OA3802 Computational Methods for Data Analytics

(Same as CS3802.) This course introduces several tools for analysts to acquire, store, access, clean, and merge relevant data, so as to produce a dataset that can be analyzed with necessary tools. The topics include binary data, popular text formats, bash command interpreter, relational and NoSQL databases, web scraping methods, parallel processing, and geographic data. Students will be introduced to high-performance computation facility, such as NPS Hamming and Grace clusters.

Prerequisite

OA2801 or consent of instructor

Lecture Hours

4

Lab Hours

0

Course Learning Outcomes

Upon successful completion of this course, students will achieve the following learning outcomes:

·      Students will know how to identify and correct bottlenecks to their Python code. They
will be able to utilize a Linux environment via an ssh connection for remote computation.

·      Students will be able to wrap fast Fortran and/or C code in Python.
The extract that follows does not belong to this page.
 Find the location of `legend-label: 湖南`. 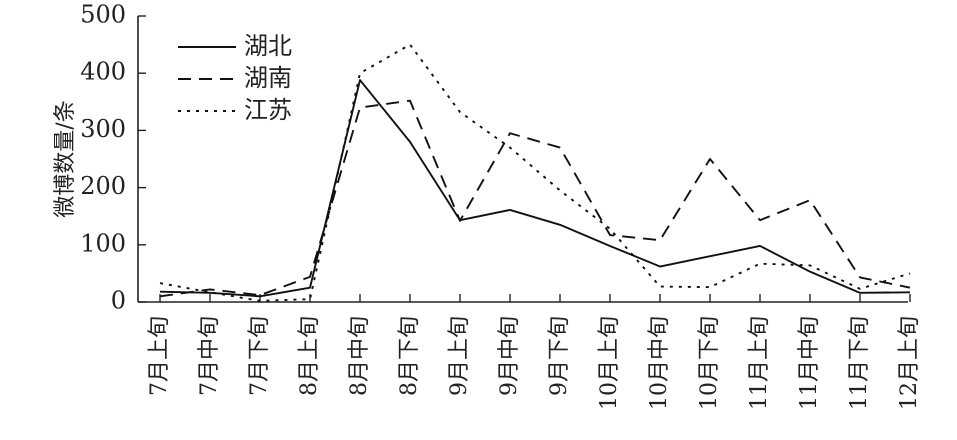

legend-label: 湖南 is located at coordinates (268, 78).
·      Students will be able to identify the difference between multithreading and multiprocessing parallelism and write programs that perform both in Python.

·      Students will be able identify the benefits and weaknesses of using cloud computing for various computational needs, and have practice utilizing a cloud machine for a computational task.

·      Students will be able to clone a git repository, and push and pull commits to a repository. They will be able to develop Python packages for easy distribution of research code.

·      Students will be able to interact with relational databases using the Structured Query Language (SQL).

·      Students will be able to write Bash scripts for automating tasks on remote Linux computers.